The following chart shows an AUD 60 min Bat pattern that I traded the other day. The ratio alignments were great, they lined up with resistance, the pattern had good structure (number of bars etc) and the RvR was good…. I know, I am sounding like a parrot here….. but this is trading….. it’s repetitive.
The market spiked up and took me out at B/E, we hadn’t hit the .382 profit target yet and maybe in hindsight I should have employed the 60 degree accelerated trend line in order to bank some pips. Afterwards as I am prone to do, I kept an eye on the chart to see what transpired, and sure enough after a period of consolidation the market went my way… but without me of course….. fair enough, it happens, BUT… there was something else that was really bugging me; I just felt that there was something staring me in the face, it was almost biting me on the….. and I just wasn’t seeing it….. and then it came to me. Now I could be talking absolute you know what here, but here it is… as I see it…..
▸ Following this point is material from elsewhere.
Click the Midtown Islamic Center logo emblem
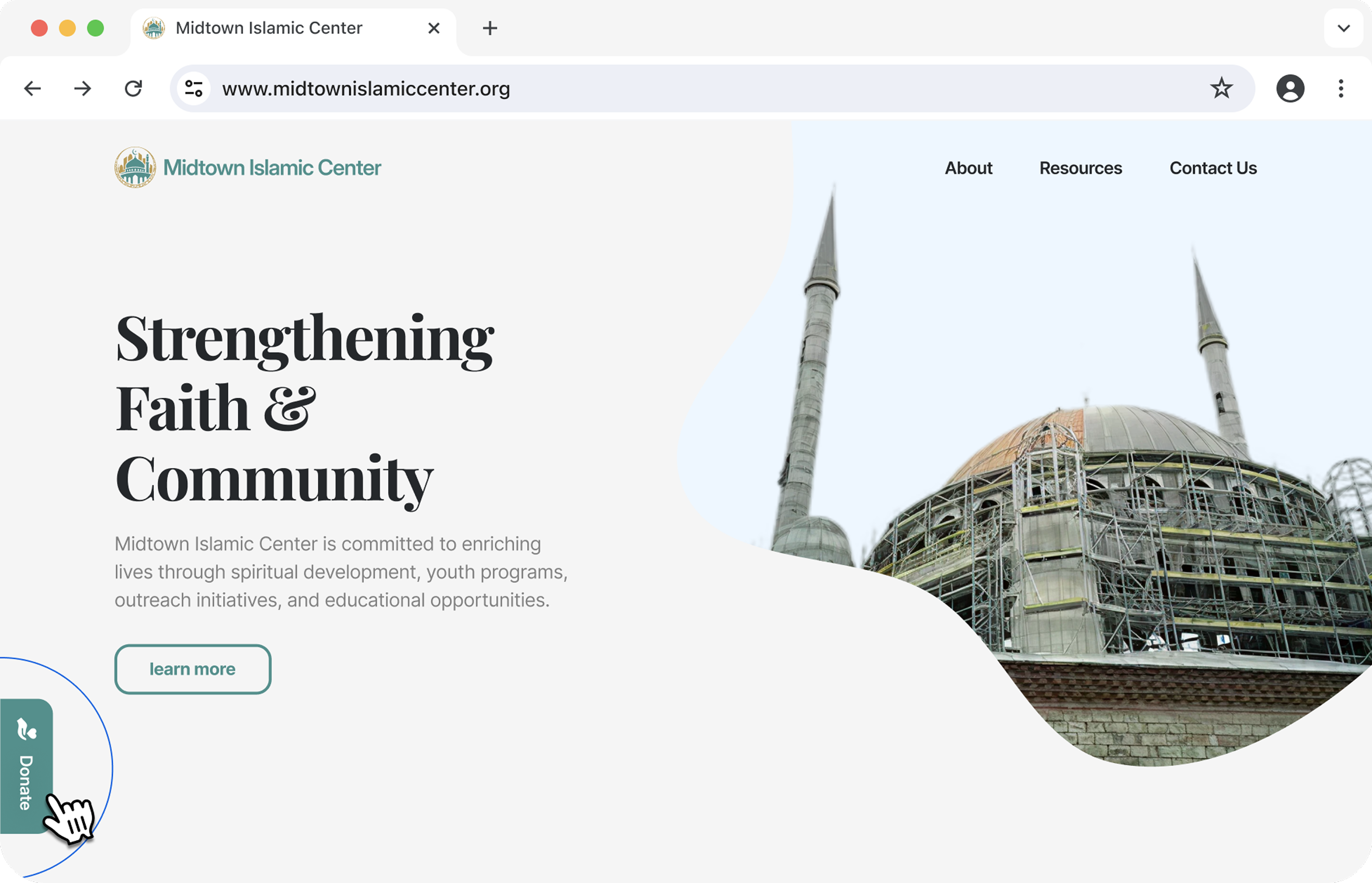Screen dimensions: 1372x883 pos(135,168)
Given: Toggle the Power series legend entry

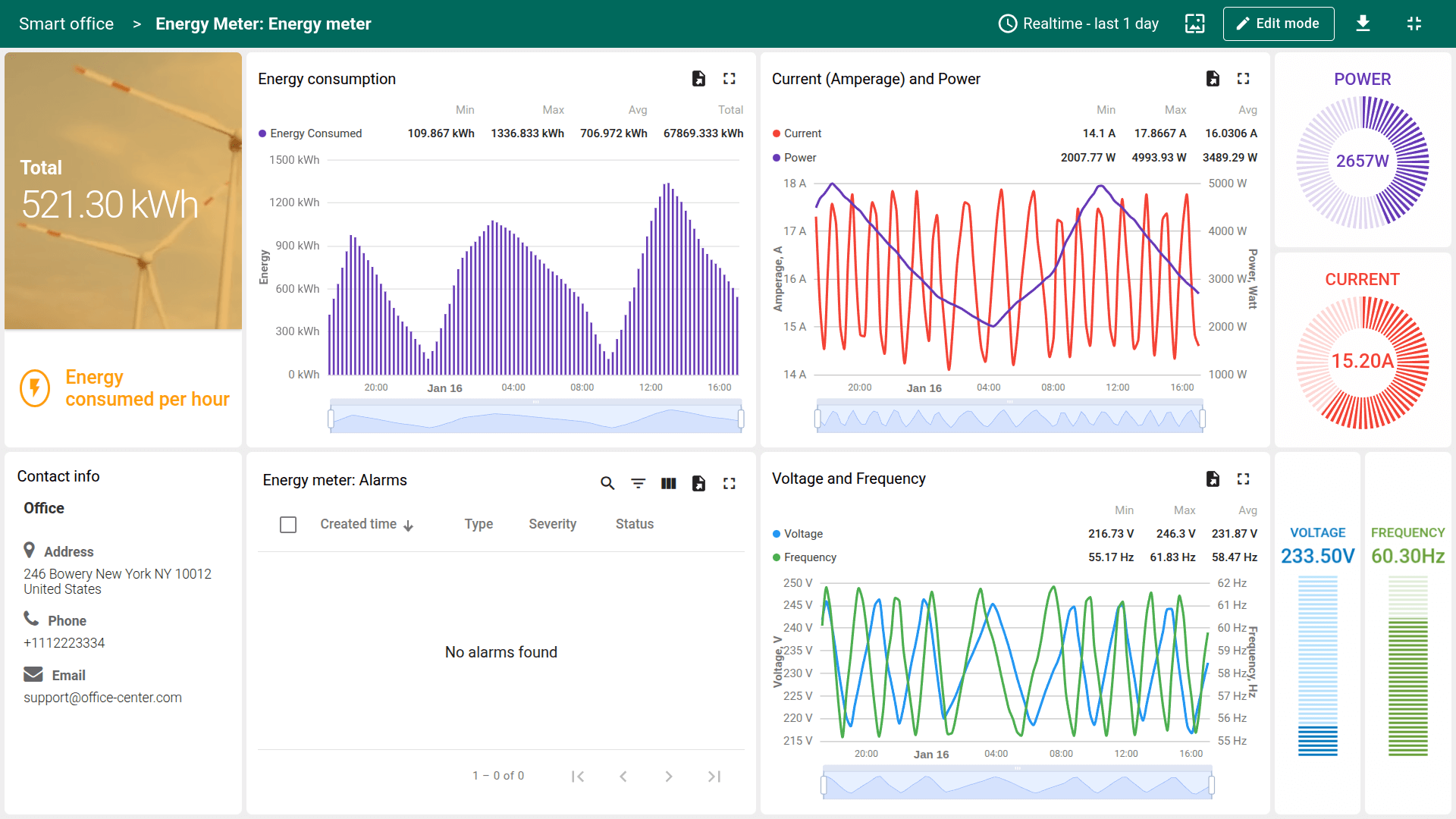Looking at the screenshot, I should tap(799, 158).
In this month’s monthly meeting Scott went through in detail some examples of Type 1 and Type 2 reversals and whilst I was looking at the AUD chart, all of a sudden it dawned on me that I might be looking at a Type 2 reversal. Now, I know that I have mentioned them in previous blogs and I have even traded them but in recent times they have got somewhat sidelined (just in case “HE” reads this….. yes I know!…… slapped wrists….. but at least I’m owning up!) So I checked the ratio alignments of the consolidation and sure enough there was a perfect Gartley, and I mean perfect. I also did some Harmonic scans and there was a small 15 min Butterfly that had formed in the latter stages of the consolidation.
So, how to trade it? Well the Primary time frame was the 15 min on both the Gartley and the Butterfly but as far as I could see when you went down a time frame to the Proximate timeframe there wasn’t an entry trigger/RSI to get you in, but if you went down to the 1 min it was doable. I guess that on a trade like this you could have just entered a limit order with a very tight stop above the X point of the Gartley.
So there you have it….. lesson learnt.